### Work required:
Rewrite the data from the line containing "Viewport: 1389px width, 868px height." up to and including the line containing "will tap(68, 270).", putting "GUI agent" in place of "computer-use agent" and leaving everything else unchanged.

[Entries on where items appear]
--- Start ---

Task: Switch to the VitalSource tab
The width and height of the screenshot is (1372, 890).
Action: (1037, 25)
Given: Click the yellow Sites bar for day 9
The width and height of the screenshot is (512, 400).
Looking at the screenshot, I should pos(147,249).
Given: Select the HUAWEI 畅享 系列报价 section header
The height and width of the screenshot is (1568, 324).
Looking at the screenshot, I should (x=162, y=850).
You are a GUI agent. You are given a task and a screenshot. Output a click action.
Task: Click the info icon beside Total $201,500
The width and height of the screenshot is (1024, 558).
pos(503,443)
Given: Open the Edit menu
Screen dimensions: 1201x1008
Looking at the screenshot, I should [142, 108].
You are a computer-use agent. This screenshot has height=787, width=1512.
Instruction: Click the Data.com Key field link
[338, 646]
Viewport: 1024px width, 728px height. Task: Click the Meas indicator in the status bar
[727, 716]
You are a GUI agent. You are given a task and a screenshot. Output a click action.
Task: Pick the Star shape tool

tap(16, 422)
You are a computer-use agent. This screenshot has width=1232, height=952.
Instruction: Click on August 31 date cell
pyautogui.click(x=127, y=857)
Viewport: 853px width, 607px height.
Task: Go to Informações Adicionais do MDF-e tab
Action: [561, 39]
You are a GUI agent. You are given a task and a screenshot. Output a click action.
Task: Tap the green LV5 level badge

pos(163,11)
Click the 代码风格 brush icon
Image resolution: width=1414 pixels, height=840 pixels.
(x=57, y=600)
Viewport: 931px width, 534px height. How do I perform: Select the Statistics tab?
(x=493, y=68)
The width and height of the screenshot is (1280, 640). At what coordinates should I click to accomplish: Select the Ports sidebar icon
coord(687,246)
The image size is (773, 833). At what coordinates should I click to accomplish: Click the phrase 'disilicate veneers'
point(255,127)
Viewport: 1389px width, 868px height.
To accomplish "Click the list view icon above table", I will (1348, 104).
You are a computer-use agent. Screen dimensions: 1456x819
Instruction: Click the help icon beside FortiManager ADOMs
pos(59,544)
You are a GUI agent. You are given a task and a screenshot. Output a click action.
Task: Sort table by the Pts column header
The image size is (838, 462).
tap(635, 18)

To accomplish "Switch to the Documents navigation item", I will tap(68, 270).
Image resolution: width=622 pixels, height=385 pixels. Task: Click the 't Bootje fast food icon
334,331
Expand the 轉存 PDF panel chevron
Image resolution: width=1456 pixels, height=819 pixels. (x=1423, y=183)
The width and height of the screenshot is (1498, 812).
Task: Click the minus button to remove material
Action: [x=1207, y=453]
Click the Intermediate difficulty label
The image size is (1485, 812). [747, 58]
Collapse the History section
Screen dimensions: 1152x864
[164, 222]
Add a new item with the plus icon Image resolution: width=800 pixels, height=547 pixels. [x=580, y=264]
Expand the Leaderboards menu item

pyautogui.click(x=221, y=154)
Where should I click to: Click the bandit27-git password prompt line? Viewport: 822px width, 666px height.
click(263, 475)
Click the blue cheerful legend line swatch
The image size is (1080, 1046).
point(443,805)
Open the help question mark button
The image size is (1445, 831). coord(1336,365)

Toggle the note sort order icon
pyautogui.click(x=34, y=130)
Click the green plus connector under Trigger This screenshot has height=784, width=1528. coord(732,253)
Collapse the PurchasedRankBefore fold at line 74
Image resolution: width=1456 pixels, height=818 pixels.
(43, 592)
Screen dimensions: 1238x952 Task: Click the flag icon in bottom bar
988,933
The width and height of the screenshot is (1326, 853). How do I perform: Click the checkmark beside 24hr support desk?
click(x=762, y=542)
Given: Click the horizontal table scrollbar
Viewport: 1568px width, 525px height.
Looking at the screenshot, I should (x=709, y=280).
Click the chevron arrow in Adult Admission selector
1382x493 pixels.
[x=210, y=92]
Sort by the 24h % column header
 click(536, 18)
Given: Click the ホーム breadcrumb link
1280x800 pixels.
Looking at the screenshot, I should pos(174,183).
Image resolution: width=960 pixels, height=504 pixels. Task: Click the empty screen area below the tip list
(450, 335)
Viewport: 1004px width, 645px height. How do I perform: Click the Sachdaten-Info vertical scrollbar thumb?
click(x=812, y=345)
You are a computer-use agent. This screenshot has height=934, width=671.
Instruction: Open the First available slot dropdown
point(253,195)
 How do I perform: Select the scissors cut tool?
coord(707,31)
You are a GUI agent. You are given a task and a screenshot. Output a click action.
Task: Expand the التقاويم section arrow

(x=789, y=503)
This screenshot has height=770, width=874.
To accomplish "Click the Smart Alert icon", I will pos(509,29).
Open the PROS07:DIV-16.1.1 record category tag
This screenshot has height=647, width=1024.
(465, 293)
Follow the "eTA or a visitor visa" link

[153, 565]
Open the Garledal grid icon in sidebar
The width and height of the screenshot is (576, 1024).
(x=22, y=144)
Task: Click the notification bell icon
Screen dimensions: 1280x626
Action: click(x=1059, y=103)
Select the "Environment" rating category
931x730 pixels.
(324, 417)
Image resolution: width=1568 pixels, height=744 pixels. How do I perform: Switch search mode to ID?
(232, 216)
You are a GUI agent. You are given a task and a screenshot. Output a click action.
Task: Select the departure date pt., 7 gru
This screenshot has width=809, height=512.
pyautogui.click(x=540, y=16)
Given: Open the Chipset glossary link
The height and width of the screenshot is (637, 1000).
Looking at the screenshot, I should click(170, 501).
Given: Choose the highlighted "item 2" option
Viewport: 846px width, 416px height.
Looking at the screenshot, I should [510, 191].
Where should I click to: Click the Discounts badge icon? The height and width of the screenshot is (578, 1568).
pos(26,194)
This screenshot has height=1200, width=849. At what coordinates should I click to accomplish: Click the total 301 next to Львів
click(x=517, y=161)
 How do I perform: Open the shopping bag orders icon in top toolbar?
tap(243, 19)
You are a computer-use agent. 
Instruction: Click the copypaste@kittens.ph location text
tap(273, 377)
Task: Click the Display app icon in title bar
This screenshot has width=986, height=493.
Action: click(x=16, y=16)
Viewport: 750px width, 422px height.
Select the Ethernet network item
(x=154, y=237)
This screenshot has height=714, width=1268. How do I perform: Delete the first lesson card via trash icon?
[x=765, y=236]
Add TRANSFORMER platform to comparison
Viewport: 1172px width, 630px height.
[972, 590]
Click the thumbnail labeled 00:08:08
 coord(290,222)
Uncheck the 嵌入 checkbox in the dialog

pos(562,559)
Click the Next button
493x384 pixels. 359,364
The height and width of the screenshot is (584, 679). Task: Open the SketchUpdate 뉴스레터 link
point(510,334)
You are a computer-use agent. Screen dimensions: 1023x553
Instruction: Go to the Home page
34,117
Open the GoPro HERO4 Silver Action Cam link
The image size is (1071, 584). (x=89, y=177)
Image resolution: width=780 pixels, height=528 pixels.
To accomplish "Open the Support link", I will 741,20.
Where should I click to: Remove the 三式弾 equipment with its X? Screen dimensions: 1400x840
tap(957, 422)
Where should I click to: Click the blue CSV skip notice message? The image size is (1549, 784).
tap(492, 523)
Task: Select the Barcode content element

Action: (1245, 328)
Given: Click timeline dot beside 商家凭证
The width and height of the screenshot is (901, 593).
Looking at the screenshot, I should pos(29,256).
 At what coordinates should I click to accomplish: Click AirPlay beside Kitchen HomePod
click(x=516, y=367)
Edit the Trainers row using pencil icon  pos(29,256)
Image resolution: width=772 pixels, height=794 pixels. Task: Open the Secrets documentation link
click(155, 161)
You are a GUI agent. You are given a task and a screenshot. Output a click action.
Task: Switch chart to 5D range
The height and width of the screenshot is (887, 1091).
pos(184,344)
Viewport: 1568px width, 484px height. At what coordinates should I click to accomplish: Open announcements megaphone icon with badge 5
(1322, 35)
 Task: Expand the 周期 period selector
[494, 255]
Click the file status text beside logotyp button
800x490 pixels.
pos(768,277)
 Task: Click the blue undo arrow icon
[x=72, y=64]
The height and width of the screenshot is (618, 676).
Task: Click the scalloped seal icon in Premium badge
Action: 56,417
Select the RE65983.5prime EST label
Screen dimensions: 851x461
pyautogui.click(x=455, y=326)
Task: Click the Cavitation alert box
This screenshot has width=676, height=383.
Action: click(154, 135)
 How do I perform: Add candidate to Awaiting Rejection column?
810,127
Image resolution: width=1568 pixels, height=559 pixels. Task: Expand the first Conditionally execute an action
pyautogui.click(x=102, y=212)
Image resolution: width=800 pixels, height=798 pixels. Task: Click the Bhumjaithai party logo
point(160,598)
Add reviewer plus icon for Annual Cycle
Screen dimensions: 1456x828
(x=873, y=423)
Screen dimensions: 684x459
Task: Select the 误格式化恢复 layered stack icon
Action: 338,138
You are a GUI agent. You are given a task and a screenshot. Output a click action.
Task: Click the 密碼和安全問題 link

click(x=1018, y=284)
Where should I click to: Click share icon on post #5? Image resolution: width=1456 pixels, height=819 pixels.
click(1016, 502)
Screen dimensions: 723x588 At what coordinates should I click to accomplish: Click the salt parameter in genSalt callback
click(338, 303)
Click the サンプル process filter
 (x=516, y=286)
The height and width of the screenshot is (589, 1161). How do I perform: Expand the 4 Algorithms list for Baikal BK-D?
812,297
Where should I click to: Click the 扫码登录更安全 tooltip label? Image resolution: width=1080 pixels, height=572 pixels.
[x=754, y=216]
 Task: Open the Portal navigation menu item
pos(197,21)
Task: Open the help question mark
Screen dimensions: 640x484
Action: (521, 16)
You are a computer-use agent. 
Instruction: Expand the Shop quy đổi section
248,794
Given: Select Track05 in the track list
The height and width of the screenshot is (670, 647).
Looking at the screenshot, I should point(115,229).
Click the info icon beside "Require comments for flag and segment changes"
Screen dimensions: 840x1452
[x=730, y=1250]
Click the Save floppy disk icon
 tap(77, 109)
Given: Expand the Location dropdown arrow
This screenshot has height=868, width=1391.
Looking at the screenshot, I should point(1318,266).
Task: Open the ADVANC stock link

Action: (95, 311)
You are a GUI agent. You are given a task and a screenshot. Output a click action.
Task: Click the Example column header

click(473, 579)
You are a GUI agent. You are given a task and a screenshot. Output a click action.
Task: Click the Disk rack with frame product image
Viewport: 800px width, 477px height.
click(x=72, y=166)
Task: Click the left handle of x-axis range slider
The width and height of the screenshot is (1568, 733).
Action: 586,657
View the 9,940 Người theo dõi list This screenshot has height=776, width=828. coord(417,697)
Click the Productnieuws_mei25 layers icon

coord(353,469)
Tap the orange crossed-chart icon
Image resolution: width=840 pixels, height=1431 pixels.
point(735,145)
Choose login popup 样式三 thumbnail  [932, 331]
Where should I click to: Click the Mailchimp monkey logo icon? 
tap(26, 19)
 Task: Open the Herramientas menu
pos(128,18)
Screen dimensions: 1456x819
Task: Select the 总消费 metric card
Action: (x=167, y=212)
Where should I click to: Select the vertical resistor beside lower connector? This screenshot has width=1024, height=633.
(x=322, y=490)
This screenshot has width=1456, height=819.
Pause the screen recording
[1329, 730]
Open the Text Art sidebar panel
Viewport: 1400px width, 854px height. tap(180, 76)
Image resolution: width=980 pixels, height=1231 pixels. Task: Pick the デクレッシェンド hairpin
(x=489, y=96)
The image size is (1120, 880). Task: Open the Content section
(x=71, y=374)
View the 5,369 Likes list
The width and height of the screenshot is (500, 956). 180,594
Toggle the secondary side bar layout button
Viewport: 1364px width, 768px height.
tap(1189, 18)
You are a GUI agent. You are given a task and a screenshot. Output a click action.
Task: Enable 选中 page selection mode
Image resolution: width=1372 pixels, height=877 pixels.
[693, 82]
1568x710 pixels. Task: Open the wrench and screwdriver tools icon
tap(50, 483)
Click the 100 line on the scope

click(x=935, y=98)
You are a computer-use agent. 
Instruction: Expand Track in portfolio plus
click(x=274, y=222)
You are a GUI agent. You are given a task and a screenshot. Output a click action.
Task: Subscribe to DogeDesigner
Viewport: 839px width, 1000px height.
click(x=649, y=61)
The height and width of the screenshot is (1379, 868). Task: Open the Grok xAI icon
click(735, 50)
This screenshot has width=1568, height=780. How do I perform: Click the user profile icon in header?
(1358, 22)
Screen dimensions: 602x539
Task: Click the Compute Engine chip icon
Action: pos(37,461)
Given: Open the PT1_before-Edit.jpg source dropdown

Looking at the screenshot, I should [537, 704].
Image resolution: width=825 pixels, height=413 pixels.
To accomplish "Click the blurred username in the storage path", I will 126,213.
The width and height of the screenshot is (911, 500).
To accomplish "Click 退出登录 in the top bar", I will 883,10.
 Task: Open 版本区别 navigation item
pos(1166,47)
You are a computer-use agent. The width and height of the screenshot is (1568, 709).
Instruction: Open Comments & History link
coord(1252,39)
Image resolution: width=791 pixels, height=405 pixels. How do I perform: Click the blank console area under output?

--- End ---

### Finished answer:
Viewport: 1389px width, 868px height.
To accomplish "Click the list view icon above table", I will (1348, 104).
You are a GUI agent. Screen dimensions: 1456x819
Instruction: Click the help icon beside FortiManager ADOMs
pos(59,544)
You are a GUI agent. You are given a task and a screenshot. Output a click action.
Task: Sort table by the Pts column header
The image size is (838, 462).
tap(635, 18)

To accomplish "Switch to the Documents navigation item", I will tap(68, 270).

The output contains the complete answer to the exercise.